* _REQUIRED ACTION_
Please count the lines in these records that contain "Image" and give only that count.

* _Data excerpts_
=== Begin Enclosure ===

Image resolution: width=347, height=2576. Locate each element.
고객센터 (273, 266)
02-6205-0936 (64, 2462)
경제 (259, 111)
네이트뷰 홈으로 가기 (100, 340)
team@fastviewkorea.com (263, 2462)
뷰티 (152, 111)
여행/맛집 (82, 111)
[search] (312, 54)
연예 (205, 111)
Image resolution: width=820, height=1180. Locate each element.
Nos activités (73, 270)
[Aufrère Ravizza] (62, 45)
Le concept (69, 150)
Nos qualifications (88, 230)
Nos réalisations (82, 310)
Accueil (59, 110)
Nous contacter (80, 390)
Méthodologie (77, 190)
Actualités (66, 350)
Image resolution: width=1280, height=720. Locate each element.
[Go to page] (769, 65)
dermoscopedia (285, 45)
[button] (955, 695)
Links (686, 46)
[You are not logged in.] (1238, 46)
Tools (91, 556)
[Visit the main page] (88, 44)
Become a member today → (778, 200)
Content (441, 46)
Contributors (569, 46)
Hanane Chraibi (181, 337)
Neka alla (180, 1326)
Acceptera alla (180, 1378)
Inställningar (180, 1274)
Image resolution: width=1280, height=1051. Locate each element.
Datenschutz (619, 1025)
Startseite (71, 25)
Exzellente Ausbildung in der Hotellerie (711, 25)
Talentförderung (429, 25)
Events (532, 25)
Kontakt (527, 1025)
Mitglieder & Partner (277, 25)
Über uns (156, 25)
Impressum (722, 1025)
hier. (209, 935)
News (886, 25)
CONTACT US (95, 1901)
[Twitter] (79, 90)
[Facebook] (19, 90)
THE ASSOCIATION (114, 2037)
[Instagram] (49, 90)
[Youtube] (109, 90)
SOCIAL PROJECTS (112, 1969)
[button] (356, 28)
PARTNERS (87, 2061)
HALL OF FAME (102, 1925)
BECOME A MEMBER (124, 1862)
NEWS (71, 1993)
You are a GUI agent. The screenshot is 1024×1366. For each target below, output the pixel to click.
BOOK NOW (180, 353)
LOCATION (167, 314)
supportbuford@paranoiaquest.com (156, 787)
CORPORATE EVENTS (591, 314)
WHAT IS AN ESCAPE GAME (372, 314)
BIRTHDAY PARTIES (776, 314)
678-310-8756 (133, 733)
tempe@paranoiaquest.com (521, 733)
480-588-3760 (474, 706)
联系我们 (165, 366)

=== End Enclosure ===

* _WRITTEN ANSWER_
4